WHILE in Harare there were chants about Mbuya Nehanda’s bones rising, signified by the unveiling of the statue resembling one of her spirit mediums Charwe, in London the museum said to be having Nehanda’s skull said they had no record of ever receiving it.
“Mapfupa angu achamuka (my bones shall rise),” as history has it, is the promise made by Nehanda as she encouraged the people of Zimbabwe to take up arms against white settler rule.
Ministers, former ministers, politburo members, chiefs, spirit mediums and Zanu PF members on Tuesday gathered at the intersection of Harare’s popular roads Samora Machel Avenue and Julius Nyerere Street in celebration of Nehanda’s “bones rising”.
The celebrations were also to appease the spirit of Nehanda, which they evoked for guidance to prosperity.
President Emmerson Mnangagwa said the location of the statue was strategic in that it was meant to restore the values of traditionalism that had been demeaned after the setting up of a church on top of the well Mbuya Nehanda used to drink water from.
He was referring to the Presbyterian Church at the intersection of the two roads.
“My administration deliberately chose this site to place the statue and museum of our national heroine Mbuya Nehanda Nyakasikana. It is in this vicinity that there were springs from which she would drink water and rest,” Mnangagwa said.
“If you look at these trees there is a church there and a long time ago, when Mbuya Nehanda was fighting with the settlers, she would come to the well here and sit under a tree. When they killed her the settlers came and covered that well and they built the church on top, saying they have supressed the Zimbabwe traditions. Today her bones have risen because we have built her image here where she used to drink water.”
Still on bones, Mnangagwa said they were continuing with negotiations on bringing her skull back to Zimbabwe, but the Natural History Museum in London, in a statement to The Guardian on Wednesday, said they had informed the Zimbabwean authorities that they did not have the skull.
“We have had previous discussion with Zimbabwean officials on this subject but after extensive research have found no evidence to suggest that remains of Mbuya Nehanda are held or have ever been held by the Museum. We have shared all the information we have with the authorities in Zimbabwe,” the museum said.
Meanwhile, the Harare event became a concoction of Christianity and traditionalism as prayers were made to both Mbuya Nehanda and to God.
Five chiefs knelt in suits, some without shoes and some with them on, praying to Nehanda to guide the country’s leadership to prosperity.
As they knelt, they also clapped their hands in unison, saying they were appeasing the spirit of Nehanda.

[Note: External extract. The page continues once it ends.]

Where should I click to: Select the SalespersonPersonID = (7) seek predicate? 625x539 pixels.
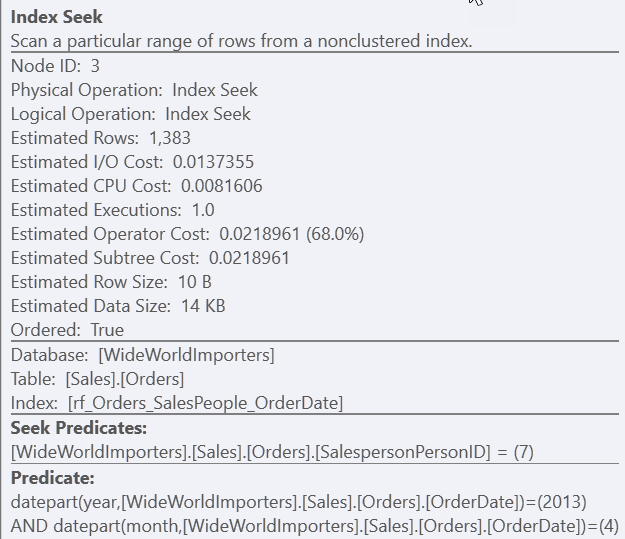[272, 452]
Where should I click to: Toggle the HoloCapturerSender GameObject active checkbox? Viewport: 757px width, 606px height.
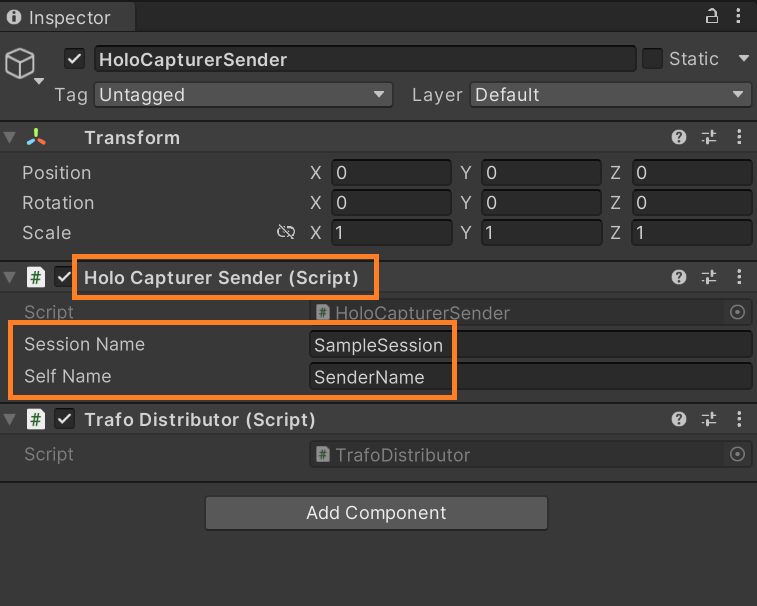pos(74,59)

This all was before the statue, which was covered with a black and white cloth, commonly used by spirit mediums, was unveiled by Mnangagwa.
The crowds were also entertained by traditional music from different acts including the mbira queen Stella Chiweshe.
Mnangagwa said the unveiling of the statue and monument of Mbuya Nehanda Nyakasikana was a conscious and deliberate decision to recognise, honour, memorialise and immortalise heroes and heroines.
“This monument that has been mounted here further tells a story from the viewpoint of the legendary heroine of Zimbabwe who courageously led a spirited resistance against colonial rule. Hunted down, arrested and hung by the settlers, her legacy will indeed endure for posterity.
“In her defiance to the brutal hanging, she declared that ‘mapfupa angu achamuka’ (my bones shall rise),” Mnangagwa said on Wednesday.
“About 123 years ago on 27th April 1898, Mbuya Nehanda Nyakasikana was hung by the settler regime. The British settler colonialists with their unbridled appetite to dominate, adopted unorthodox and inhumane measures to subjugate the people of this country.
“Through their spiritual insights, the white settler regime suffered some of the heaviest defeats recorded on European colonisation missions. The good fight for freedom and liberation by our forefathers was met by escalated settler impunity and brutality, as evidenced by the mass hangings. Our own iconic national heroine Mbuya Nehanda was a victim of such settler savagery.”